### Task instructions:
Please copy out the entries exactly, skipping any pictures.

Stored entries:
____

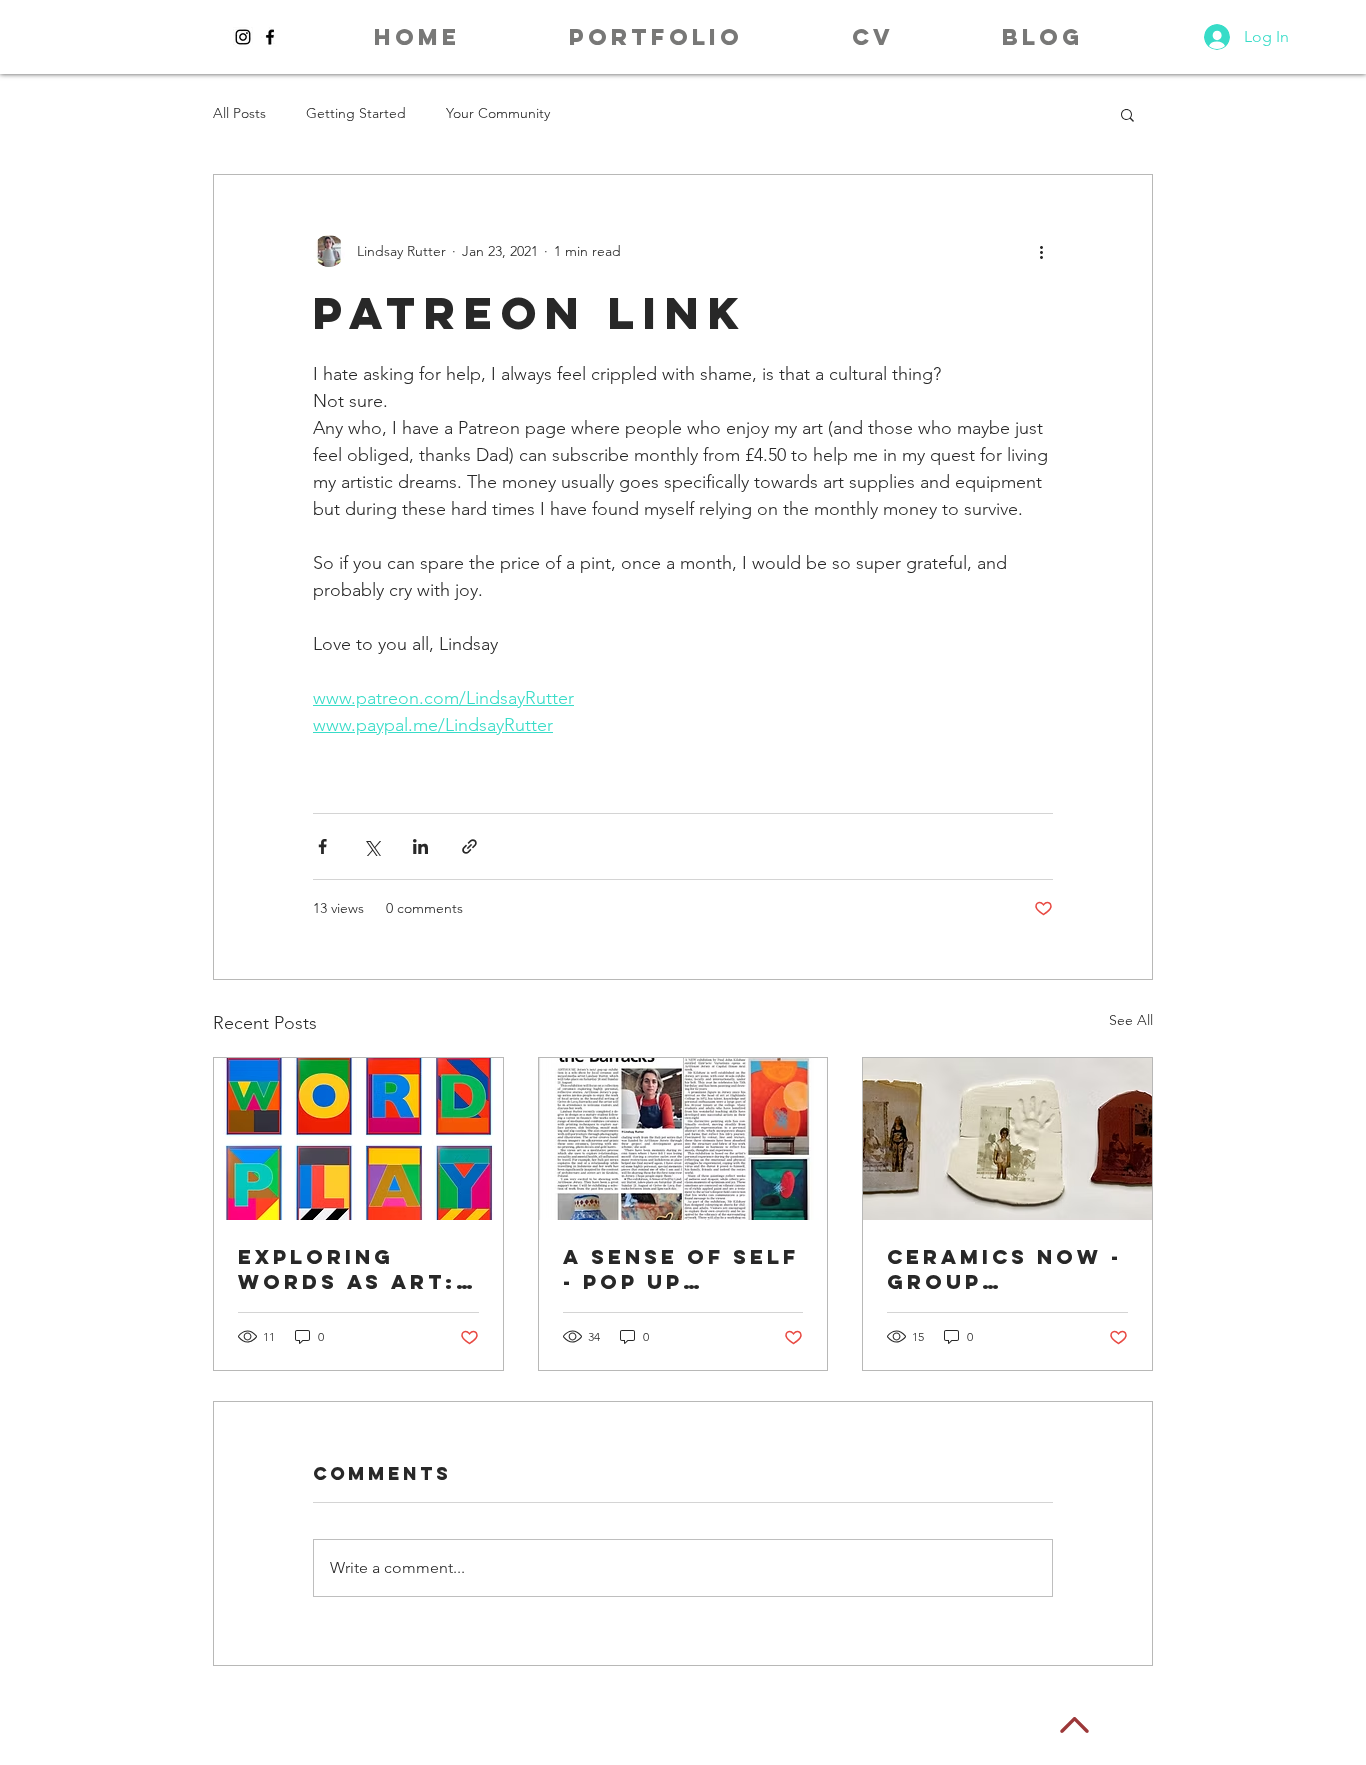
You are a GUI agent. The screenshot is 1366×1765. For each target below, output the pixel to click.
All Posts (239, 113)
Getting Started (356, 113)
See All (1131, 1020)
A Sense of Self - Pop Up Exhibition (681, 1269)
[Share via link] (469, 846)
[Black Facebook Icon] (270, 37)
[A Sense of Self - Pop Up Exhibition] (683, 1139)
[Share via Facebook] (322, 846)
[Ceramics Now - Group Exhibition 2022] (1007, 1139)
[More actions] (1041, 251)
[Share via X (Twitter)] (371, 846)
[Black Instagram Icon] (243, 37)
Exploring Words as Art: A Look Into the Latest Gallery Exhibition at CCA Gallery (347, 1269)
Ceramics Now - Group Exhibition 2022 (1004, 1269)
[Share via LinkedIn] (420, 846)
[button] (655, 37)
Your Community (498, 113)
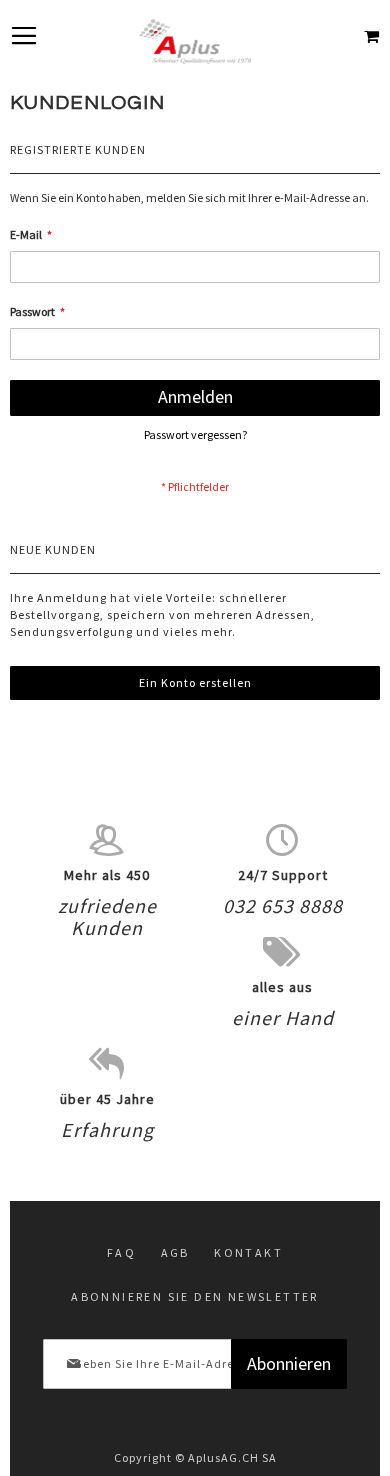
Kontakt (248, 1252)
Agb (175, 1252)
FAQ (121, 1252)
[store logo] (195, 41)
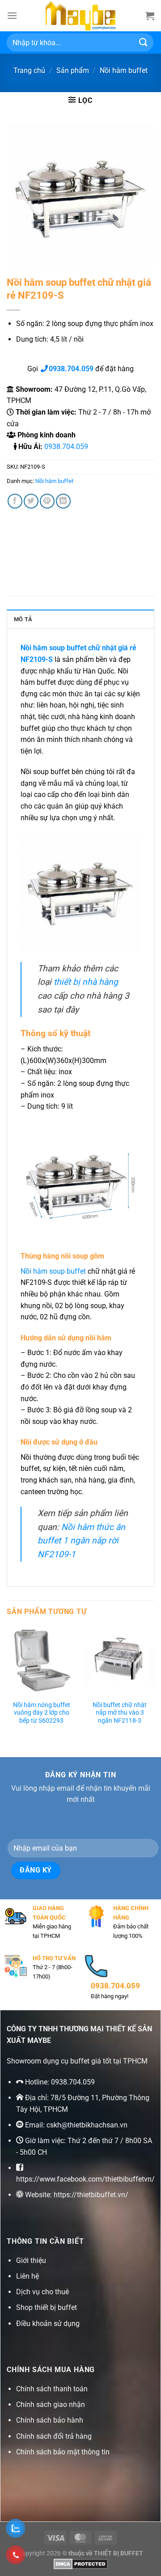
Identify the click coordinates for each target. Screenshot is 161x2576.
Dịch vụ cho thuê (42, 2292)
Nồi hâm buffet (124, 70)
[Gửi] (144, 42)
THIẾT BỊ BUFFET (118, 2553)
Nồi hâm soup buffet (53, 1271)
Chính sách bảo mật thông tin (63, 2452)
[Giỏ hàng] (149, 15)
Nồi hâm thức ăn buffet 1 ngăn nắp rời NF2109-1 (81, 1540)
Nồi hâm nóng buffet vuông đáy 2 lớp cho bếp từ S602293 (41, 1712)
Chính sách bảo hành (49, 2420)
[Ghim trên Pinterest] (47, 501)
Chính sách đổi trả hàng (54, 2436)
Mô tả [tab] (23, 619)
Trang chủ (29, 70)
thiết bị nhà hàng (86, 982)
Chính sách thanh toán (52, 2389)
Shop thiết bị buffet (46, 2307)
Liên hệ (27, 2276)
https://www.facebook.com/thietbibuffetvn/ (85, 2179)
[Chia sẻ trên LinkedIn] (63, 501)
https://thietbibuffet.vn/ (91, 2194)
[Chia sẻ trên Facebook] (15, 501)
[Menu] (12, 15)
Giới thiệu (31, 2260)
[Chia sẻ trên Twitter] (31, 501)
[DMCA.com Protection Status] (81, 2564)
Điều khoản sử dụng (48, 2323)
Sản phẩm (72, 70)
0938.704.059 (66, 446)
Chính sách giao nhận (50, 2404)
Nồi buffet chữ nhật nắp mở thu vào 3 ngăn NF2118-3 (120, 1712)
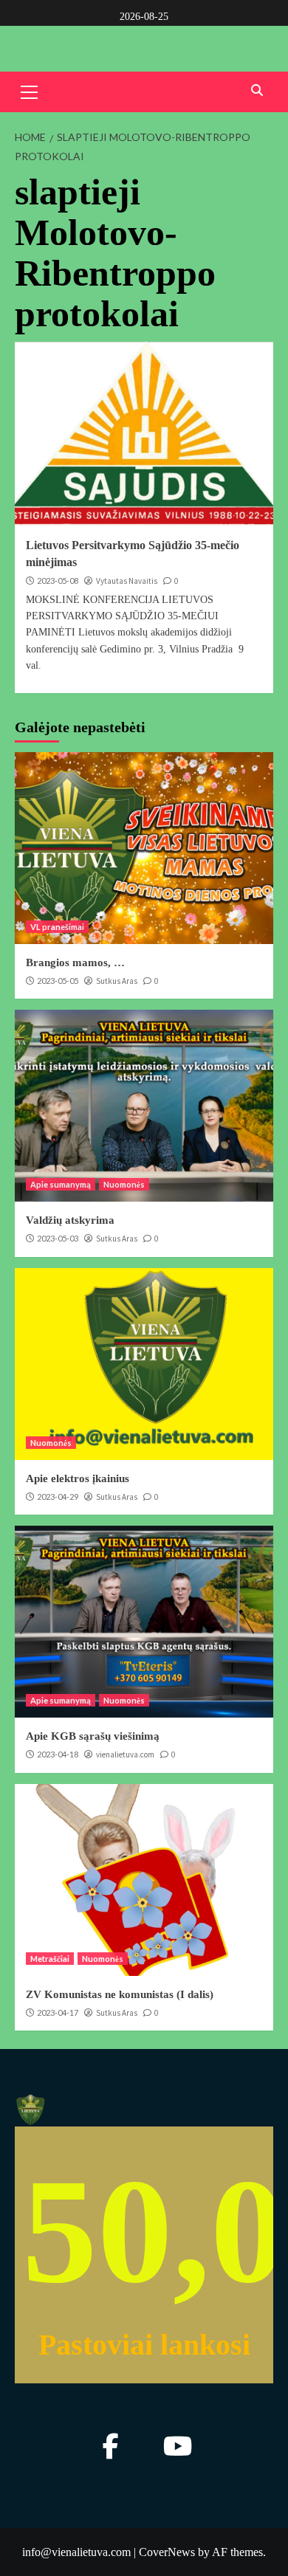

____

### Expected answer:
You are a GUI agent. The screenshot is 1366×1765. For each target below, output the pixel to click.
All Posts (239, 113)
Getting Started (356, 113)
See All (1131, 1020)
A Sense of Self - Pop Up Exhibition (681, 1269)
[Share via link] (469, 846)
[Black Facebook Icon] (270, 37)
[A Sense of Self - Pop Up Exhibition] (683, 1139)
[Share via Facebook] (322, 846)
[Ceramics Now - Group Exhibition 2022] (1007, 1139)
[More actions] (1041, 251)
[Share via X (Twitter)] (371, 846)
[Black Instagram Icon] (243, 37)
Exploring Words as Art: A Look Into the Latest Gallery Exhibition at CCA Gallery (347, 1269)
Ceramics Now - Group Exhibition 2022 (1004, 1269)
[Share via LinkedIn] (420, 846)
[button] (655, 37)
Your Community (498, 113)
Kontakt (248, 1252)
Agb (175, 1252)
FAQ (121, 1252)
[store logo] (195, 41)
Identify the click coordinates for each target. Screenshot is 161x2576.
Dịch vụ cho thuê (42, 2292)
Nồi hâm buffet (124, 70)
[Gửi] (144, 42)
THIẾT BỊ BUFFET (118, 2553)
Nồi hâm soup buffet (53, 1271)
Chính sách bảo mật thông tin (63, 2452)
[Giỏ hàng] (149, 15)
Nồi hâm thức ăn buffet 1 ngăn nắp rời NF2109-1 (81, 1540)
Nồi hâm nóng buffet vuông đáy 2 lớp cho bếp từ S602293 (41, 1712)
Chính sách bảo hành (49, 2420)
[Ghim trên Pinterest] (47, 501)
Chính sách đổi trả hàng (54, 2436)
Mô tả [tab] (23, 619)
Trang chủ (29, 70)
thiết bị nhà hàng (86, 982)
Chính sách thanh toán (52, 2389)
Shop thiết bị buffet (46, 2307)
Liên hệ (27, 2276)
https://www.facebook.com/thietbibuffetvn/ (85, 2179)
[Chia sẻ trên LinkedIn] (63, 501)
https://thietbibuffet.vn/ (91, 2194)
[Chia sẻ trên Facebook] (15, 501)
[Menu] (12, 15)
Giới thiệu (31, 2260)
[Chia sẻ trên Twitter] (31, 501)
[DMCA.com Protection Status] (81, 2564)
Điều khoản sử dụng (48, 2323)
Sản phẩm (72, 70)
0938.704.059 (66, 446)
Chính sách giao nhận (50, 2404)
Nồi buffet chữ nhật nắp mở thu vào 3 ngăn NF2118-3 (120, 1712)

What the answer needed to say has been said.